__Excerpt__.
▼▼▼

# Dental coding help asap



## vmounce (Nov 30, 2011)

I work in an outpatient surgery center.  Medicaid has recently changed and have split into 3 Managed Care Organizations.  In the past someone over Medicaid told our biller to code dental procedures as D0150.  (example: dental extractions)  But since the change we are no longer getting paid for D0150.  What cpt code can we bill and get paid for these?  They are saying to use codes like D9220 and 00170.  

I appreciate any information on this. 

Vickie Mounce


----------



## hewitt (Nov 30, 2011)

The ADA's CDT Coding Book would give you what you need.... Unfortunately, I do not have the 2011-2012 CDT Coding Book....


----------



## vmounce (Nov 30, 2011)

I was told that we can not use dental codes.  Anyone have any information regarding doing dental surgeries in an outpatient facility?

I appreciate any ino.

Vickie


----------



## sjsantjer (Nov 30, 2011)

You might want to review your HCPCS Level II book under the Dental Procedures D0000-D9999. D0150 is a comprehensive oral evaluation. For extractions look at d7000 area. Hope this helps.


----------



## btadlock1 (Nov 30, 2011)

vmounce said:


> I work in an outpatient surgery center.  Medicaid has recently changed and have split into 3 Managed Care Organizations.  In the past someone over Medicaid told our biller to code dental procedures as D0150.  (example: dental extractions)  But since the change we are no longer getting paid for D0150.  What cpt code can we bill and get paid for these?  They are saying to use codes like D9220 and 00170.
> 
> I appreciate any information on this.
> 
> Vickie Mounce



Where are you at? (What state?)


----------



## jenndeshon (Dec 1, 2011)

▲▲▲

(Saved data entries)
▼▼▼

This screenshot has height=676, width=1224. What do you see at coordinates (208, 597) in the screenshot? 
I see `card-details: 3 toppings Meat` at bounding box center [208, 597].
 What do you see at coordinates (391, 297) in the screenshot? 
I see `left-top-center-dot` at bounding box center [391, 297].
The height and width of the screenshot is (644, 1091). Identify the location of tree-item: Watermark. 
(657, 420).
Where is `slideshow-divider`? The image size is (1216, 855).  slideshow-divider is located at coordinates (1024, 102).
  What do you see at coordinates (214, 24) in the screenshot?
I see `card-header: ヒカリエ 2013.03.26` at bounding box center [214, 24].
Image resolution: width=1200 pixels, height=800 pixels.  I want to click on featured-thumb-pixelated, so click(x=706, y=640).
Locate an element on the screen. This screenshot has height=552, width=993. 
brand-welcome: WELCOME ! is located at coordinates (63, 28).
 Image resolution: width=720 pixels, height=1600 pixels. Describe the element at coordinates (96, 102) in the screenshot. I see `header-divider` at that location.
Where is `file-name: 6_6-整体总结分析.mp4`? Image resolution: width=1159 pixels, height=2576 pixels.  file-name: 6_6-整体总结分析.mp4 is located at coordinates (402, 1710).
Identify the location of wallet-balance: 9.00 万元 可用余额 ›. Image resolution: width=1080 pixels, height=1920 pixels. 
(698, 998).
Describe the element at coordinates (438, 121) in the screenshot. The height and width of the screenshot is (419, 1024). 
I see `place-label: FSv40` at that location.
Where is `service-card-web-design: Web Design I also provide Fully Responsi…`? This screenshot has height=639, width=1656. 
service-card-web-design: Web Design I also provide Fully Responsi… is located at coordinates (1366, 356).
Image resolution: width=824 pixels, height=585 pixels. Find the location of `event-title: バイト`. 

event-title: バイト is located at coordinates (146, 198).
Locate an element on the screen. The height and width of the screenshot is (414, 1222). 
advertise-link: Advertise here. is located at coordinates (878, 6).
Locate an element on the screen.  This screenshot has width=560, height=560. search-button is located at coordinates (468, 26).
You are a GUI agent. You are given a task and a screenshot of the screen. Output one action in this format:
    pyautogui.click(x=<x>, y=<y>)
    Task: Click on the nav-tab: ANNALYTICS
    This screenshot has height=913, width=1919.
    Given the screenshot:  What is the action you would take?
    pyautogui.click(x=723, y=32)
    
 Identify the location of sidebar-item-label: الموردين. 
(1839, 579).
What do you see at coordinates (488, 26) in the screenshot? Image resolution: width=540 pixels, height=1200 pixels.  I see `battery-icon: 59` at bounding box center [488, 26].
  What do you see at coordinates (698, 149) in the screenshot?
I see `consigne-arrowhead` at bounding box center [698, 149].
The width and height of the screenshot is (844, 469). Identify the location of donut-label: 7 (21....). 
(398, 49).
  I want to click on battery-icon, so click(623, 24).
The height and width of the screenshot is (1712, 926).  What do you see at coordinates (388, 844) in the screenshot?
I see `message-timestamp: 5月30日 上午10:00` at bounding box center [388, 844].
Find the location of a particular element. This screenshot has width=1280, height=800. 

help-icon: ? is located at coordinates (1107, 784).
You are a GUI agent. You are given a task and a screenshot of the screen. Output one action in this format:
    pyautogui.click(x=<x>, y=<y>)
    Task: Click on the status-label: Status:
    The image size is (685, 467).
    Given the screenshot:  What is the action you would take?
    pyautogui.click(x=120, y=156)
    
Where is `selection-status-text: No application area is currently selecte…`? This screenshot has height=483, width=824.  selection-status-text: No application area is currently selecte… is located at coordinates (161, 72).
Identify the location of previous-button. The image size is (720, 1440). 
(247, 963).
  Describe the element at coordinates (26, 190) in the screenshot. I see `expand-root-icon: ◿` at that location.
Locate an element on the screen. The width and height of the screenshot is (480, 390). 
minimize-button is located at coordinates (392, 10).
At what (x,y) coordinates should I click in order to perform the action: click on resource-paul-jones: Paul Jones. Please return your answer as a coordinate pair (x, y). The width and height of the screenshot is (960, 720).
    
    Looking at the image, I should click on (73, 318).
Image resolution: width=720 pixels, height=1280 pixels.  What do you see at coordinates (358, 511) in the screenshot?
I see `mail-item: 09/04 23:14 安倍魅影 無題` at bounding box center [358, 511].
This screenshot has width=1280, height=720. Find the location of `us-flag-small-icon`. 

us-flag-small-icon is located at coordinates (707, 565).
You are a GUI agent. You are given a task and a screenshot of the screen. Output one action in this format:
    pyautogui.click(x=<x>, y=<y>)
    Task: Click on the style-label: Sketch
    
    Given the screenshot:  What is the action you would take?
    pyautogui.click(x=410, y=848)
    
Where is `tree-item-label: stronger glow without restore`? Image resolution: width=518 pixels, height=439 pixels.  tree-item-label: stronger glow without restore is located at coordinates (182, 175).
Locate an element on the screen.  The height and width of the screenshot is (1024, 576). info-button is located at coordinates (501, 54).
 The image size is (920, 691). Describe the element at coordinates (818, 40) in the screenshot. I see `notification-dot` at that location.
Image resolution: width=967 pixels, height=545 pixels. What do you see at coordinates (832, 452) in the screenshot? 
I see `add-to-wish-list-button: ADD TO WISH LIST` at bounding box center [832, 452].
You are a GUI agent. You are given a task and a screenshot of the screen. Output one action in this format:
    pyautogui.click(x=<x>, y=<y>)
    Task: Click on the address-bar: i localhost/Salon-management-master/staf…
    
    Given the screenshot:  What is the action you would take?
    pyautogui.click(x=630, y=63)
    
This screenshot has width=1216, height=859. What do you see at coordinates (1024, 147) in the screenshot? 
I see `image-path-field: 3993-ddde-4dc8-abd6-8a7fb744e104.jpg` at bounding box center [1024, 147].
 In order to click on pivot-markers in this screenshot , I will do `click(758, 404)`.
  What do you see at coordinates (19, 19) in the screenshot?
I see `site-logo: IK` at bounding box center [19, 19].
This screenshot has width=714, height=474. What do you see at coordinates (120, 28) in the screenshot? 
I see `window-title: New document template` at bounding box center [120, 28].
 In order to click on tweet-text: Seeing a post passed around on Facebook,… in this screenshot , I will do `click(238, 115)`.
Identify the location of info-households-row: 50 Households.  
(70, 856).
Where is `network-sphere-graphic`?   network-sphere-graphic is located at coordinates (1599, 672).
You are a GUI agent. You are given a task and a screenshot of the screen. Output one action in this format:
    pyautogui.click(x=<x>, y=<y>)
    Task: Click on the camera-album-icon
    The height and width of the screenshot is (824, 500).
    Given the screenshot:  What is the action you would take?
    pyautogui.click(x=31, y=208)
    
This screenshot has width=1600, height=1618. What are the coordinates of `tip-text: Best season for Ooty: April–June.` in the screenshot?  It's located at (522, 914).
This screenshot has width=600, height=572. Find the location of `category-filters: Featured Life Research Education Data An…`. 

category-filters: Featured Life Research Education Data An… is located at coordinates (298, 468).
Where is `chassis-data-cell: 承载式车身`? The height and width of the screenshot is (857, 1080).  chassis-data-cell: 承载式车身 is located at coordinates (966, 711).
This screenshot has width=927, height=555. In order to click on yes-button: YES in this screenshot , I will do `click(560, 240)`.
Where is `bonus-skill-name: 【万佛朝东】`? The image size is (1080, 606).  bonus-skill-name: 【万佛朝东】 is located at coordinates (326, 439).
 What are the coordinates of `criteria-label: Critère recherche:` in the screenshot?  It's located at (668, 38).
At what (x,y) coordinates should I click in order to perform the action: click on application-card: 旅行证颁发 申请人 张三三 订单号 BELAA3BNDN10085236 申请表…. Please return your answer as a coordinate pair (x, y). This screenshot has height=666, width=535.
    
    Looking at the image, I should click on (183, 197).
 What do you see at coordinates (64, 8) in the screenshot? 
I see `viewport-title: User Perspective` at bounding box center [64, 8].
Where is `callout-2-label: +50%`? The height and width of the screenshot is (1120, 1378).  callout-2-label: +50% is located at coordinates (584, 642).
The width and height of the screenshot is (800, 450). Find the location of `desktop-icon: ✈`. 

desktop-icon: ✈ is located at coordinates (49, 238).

▲▲▲

__Work instructions__.
1) According to the dental coding thread, what does code D0150 stand for?
2) Please carry on the dental coding thread from where it stops.
This material was drawn from a different source than the dental coding thread.

__Answers provided__.
1) D0150 is a comprehensive oral evaluation.

2)
I would say she is in Kentucky since I also live here & we recently had our Medicaid split into 3 organizations. I do not work in an outpatient facility setting but we use the D codes from the HCPCS book. They are essentially the same as the ones in the CDT. The extraction codes are D7140 - D7241. I'm not sure if it is the same for outpatient facilities, but in an office setting, we must bill these codes to the dental side of each company.

Sorry I can't be of more assistance but I hope this helps a little!

Jennifer, CPC


----------



## btadlock1 (Dec 1, 2011)

jenndeshon said:


> I would say she is in Kentucky since I also live here & we recently had our Medicaid split into 3 organizations. I do not work in an outpatient facility setting but we use the D codes from the HCPCS book. They are essentially the same as the ones in the CDT. The extraction codes are D7140 - D7241. I'm not sure if it is the same for outpatient facilities, but in an office setting, we must bill these codes to the dental side of each company.
> 
> Sorry I can't be of more assistance but I hope this helps a little!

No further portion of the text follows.